I don't mean this to sound rude, but I think you may be oversimplifying the situation quite a bit.
Enabling HTTPS for everyone on a website our scale isn't a trivial thing to do. Besides matters of policy -blocking Wikipedia in China isn't something that can be lightly done- there are significant technical restrictions. Just to lay a few examples here: there is no software that can both do both SPDY and take as input the key for encrypting SSL session tokens, something that's needed if you need a cluster of load-balancers (you also need to rotate it periodically; a lot of people miss this). There is no software out there than support both having a shared SSL session cache and also do SPDY[1]. etc.
DANE is great and everything but there's no software availalble that satisfies our GeoDNS requirements *and* supports DNSSEC. I know, I've tried them all. Traditional DNSSEC signing proxies (e.g. OpenDNSSEC) don't work at all with DNSSEC. (FWIW, we're switching to gdnsd which has a unique set of characteristics and whose author Brandon Black was hired in the ops team shortly after we decided to switch to gdnsd.)
Plus, DNSSEC has only a marginal adoption client-side (and DANE has none yet) and has important side effects. For example, you're more likely to be used as a source for DNS amplification attacks as your responses get larger. More importantly though, you're breaking users, something that needs to be carefully weighted with the benefits.
If you need numbers, this is from a paper from USENIX Security '13 last week titled "Measuring the Practical Impact of DNSSEC Deployment"[2]: "And we show, for the first time, that enabling DNSSEC measurably increases end-to-end resolution failures. For every 10 clients that are protected from DNS tampering when a domain deploys DNSSEC, approximately one ordinary client (primarily in Asia) becomes unable to access the domain."
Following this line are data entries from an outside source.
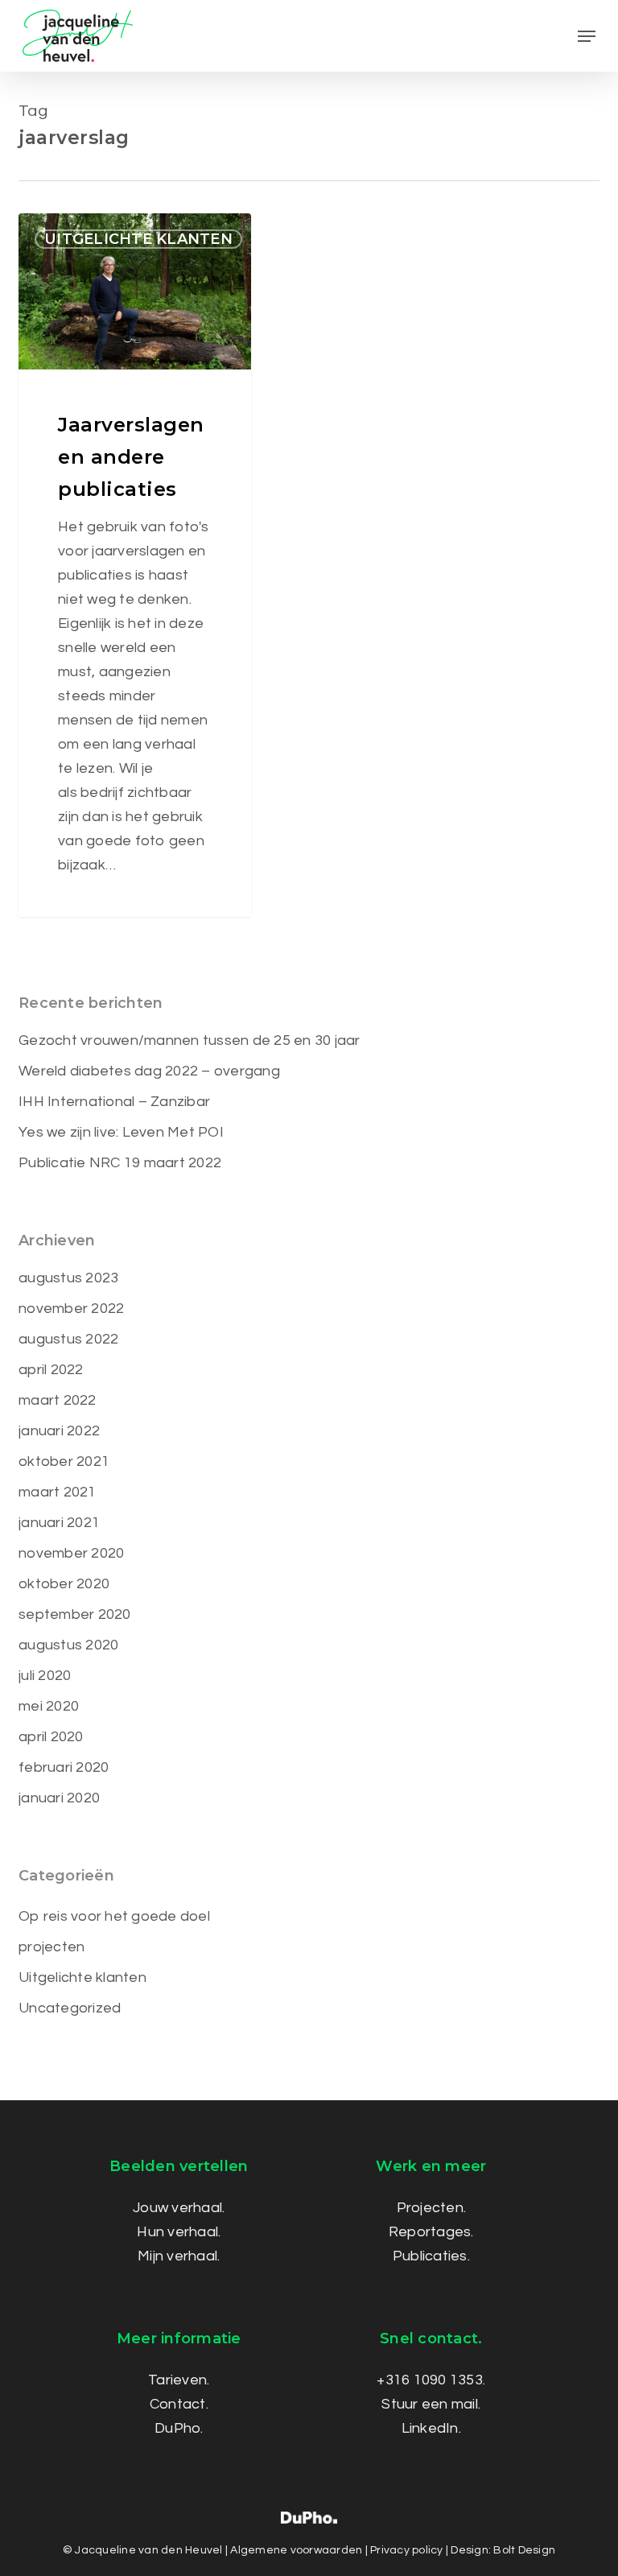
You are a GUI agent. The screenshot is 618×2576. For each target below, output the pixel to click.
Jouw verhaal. (179, 2207)
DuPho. (179, 2428)
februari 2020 (64, 1767)
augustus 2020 (68, 1645)
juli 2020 (45, 1675)
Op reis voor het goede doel (114, 1916)
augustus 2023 (68, 1278)
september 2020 (75, 1614)
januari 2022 (59, 1431)
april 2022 (51, 1369)
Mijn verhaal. (179, 2256)
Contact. (179, 2404)
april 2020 (51, 1736)
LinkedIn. (431, 2428)
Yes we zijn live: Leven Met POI (121, 1132)
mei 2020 (49, 1706)
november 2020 (71, 1553)
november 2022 (71, 1308)
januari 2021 (59, 1522)
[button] (586, 36)
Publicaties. (431, 2256)
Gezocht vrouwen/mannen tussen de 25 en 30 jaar (189, 1040)
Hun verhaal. (178, 2232)
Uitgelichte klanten (138, 239)
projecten (51, 1947)
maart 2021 (58, 1492)
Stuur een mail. (430, 2404)
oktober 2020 (64, 1583)
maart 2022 (58, 1400)
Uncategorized (70, 2008)
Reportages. (431, 2232)
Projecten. (432, 2207)
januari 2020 (59, 1798)
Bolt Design (524, 2550)
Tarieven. (178, 2380)
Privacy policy (406, 2550)
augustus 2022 (68, 1339)
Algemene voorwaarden (296, 2550)
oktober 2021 (64, 1461)
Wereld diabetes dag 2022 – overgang (149, 1071)
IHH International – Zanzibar (114, 1101)
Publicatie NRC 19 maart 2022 (120, 1162)
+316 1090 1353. (431, 2380)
Is dedicating (finite) engineering time to write the necessary code for e.g. gdnsd to support DNSSEC, just to be able to support DANE for which there's exactly ZERO browser support, while at the same time breaking a significant chunk of users, a sensible thing to do?
We'll keep wikitech -and blog, where appropriate- up to date with our plans as these evolve. In the meantime, feel free to dive in our puppet repository and see our setup and make your suggestions :)
Best, Faidon (wmf ops)
[1]: stud does SSL well (but not SPDY), but does not pass X-Forwarded-For, and Varnish doesn't support the PROXY protocol that stud provides, so either of the two would need to be coded (and we've already explored what it'd take to code it). nginx scales up and has some support for SPDY but doesn't have a shared-across-systems session cache or session token key rotation support nor it supports ECDSA. Apache 2.4 has all that, but we're not sure of its performance characteristics yet, plus mod-spdy won't cut it for us. etc.